Monday, April 22, 2013

Daily Short Story, Monday Edition: Part II

Bringing back a story from April that I really like. 

Riding Red, Part II

The woods aren't as dark as the dovecote. There are doves here, though. They titter to one another, wheeling above the glade where Rosie lays, her hair scattered over the moss.

Rising, she makes her way to the creek, feeling her way along the foreign objects of the ground with bare feet. Sun sparkles on the rocks. Two fat trout laze in the shallows.

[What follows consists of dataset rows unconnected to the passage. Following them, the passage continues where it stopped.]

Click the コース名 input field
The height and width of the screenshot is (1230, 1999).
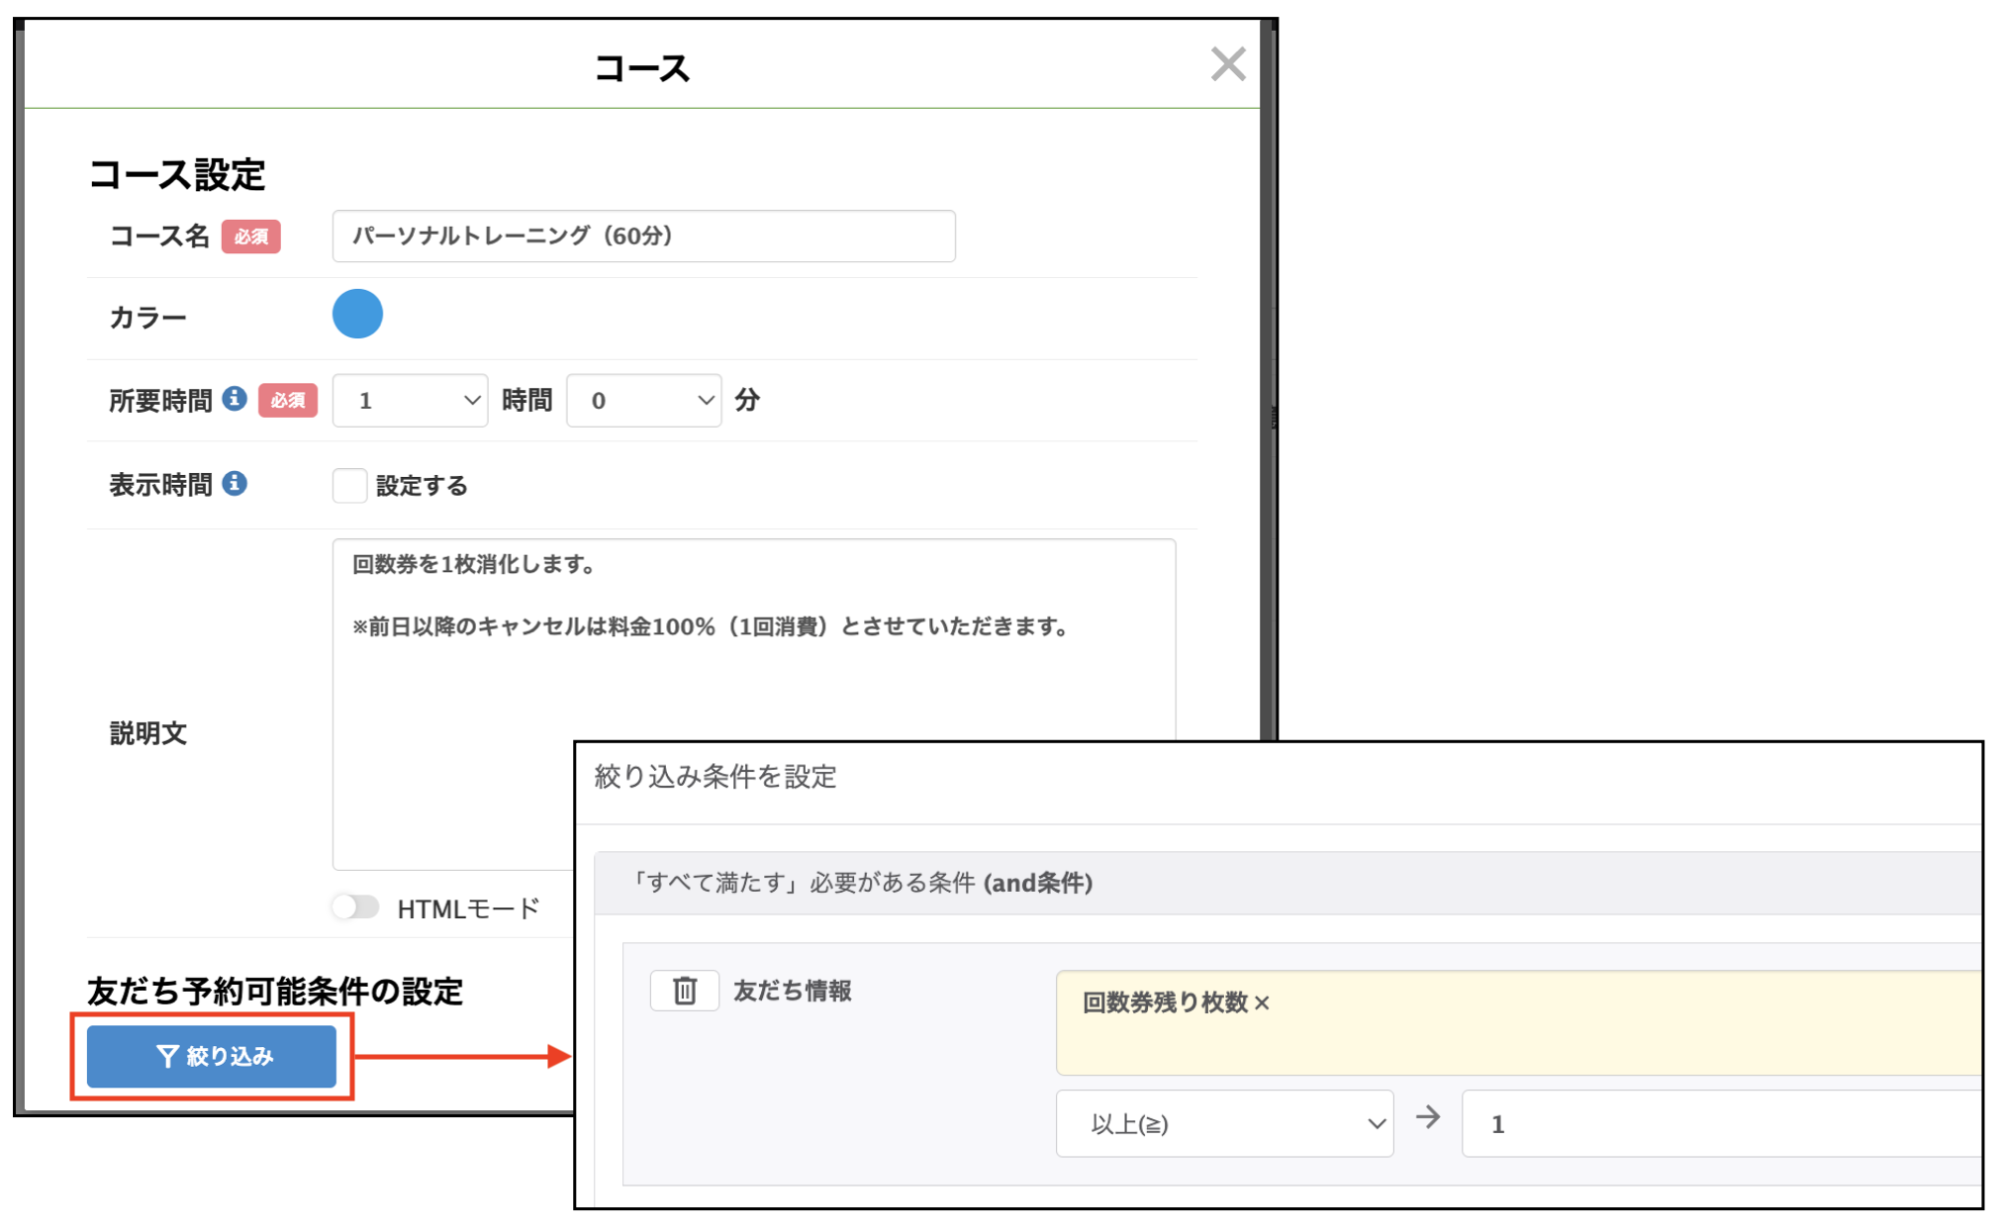[x=642, y=237]
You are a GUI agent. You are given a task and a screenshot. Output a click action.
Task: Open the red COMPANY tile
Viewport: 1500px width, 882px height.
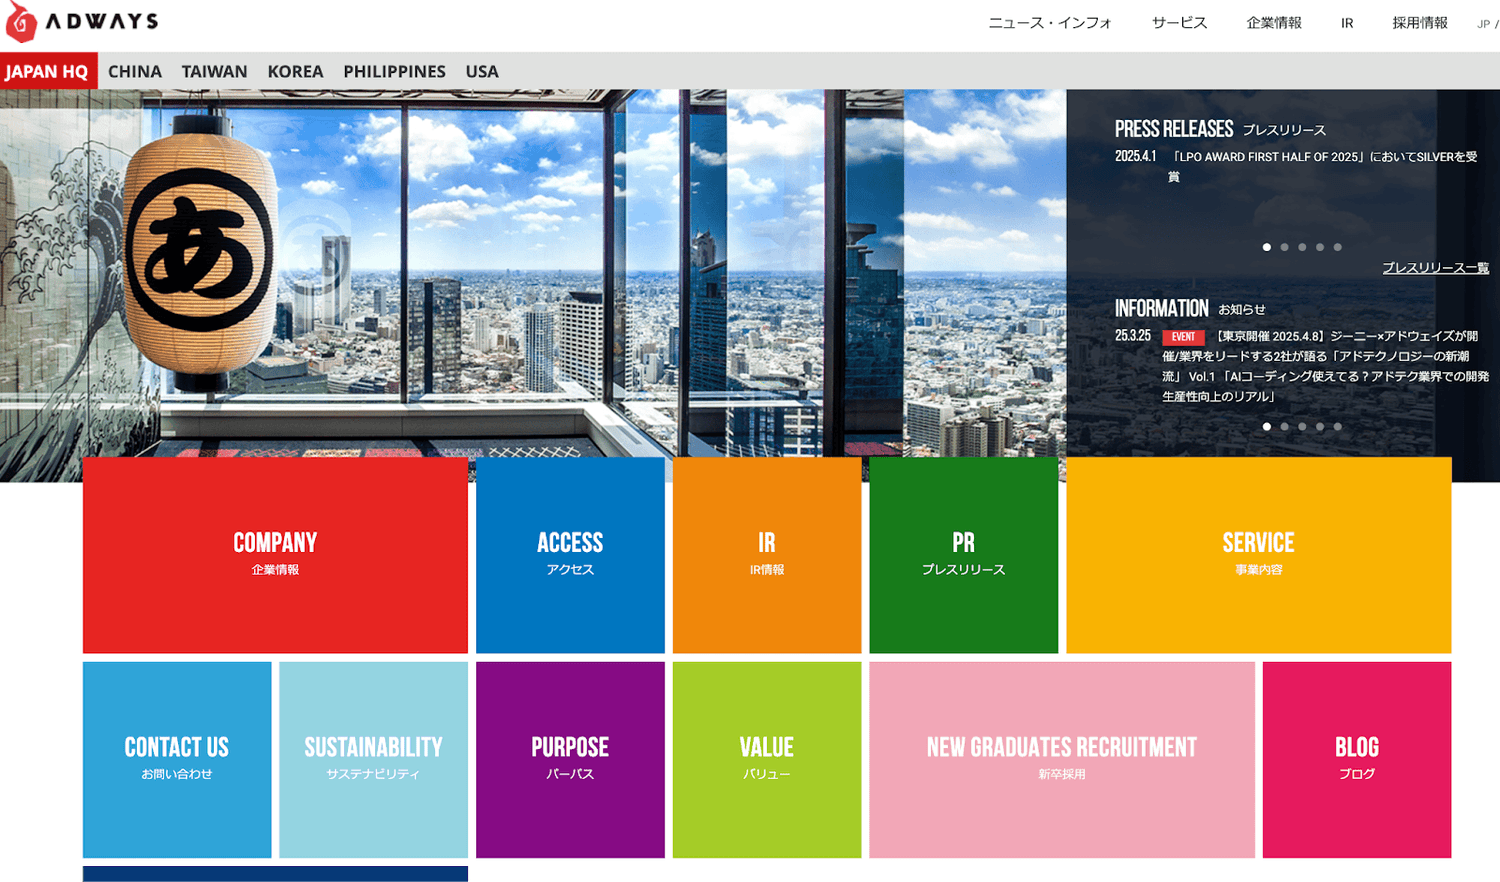coord(275,555)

Her aunts were wrong. The woods aren't a silent place.

Rosie settles on a boulder, letting the warm water trickle over her feet. Her lips still remember the goodbye kiss he gave her this morning.

"You must be hungry," she teased.

He laughed, squeezing her. "The better to eat you up."

"Eat you up," call the doves, wheeling above her.


Saturday, April 20, 2013

Daily Short Story: Saturday Edition

Winter

After he left, Pia named him Winter.

The winter boy treasured her heart like a robin's nest. Somehow, without her permission, he found his way in, without knocking, without her even noticing that he stood outside. Her fingers grew chilly. She pressed closer to him, shivering, begging for kisses.

The winter boy was icily beautiful, made of coolness, and smoothness, and sweetness. But he didn't fill her.

Instead, she emptied.

His going was hard and quick: a splinter, a needle, a puff of freezing air.

She laid her barricade's first bricks. Her heart stopped noticing the chill.





Friday, April 19, 2013

Daily Short Story: Friday Edition

Autumn

Fall turned Pia vibrant like the trees lining the street. She thrived off of romance. When he forgot it, she invented some for the both of them.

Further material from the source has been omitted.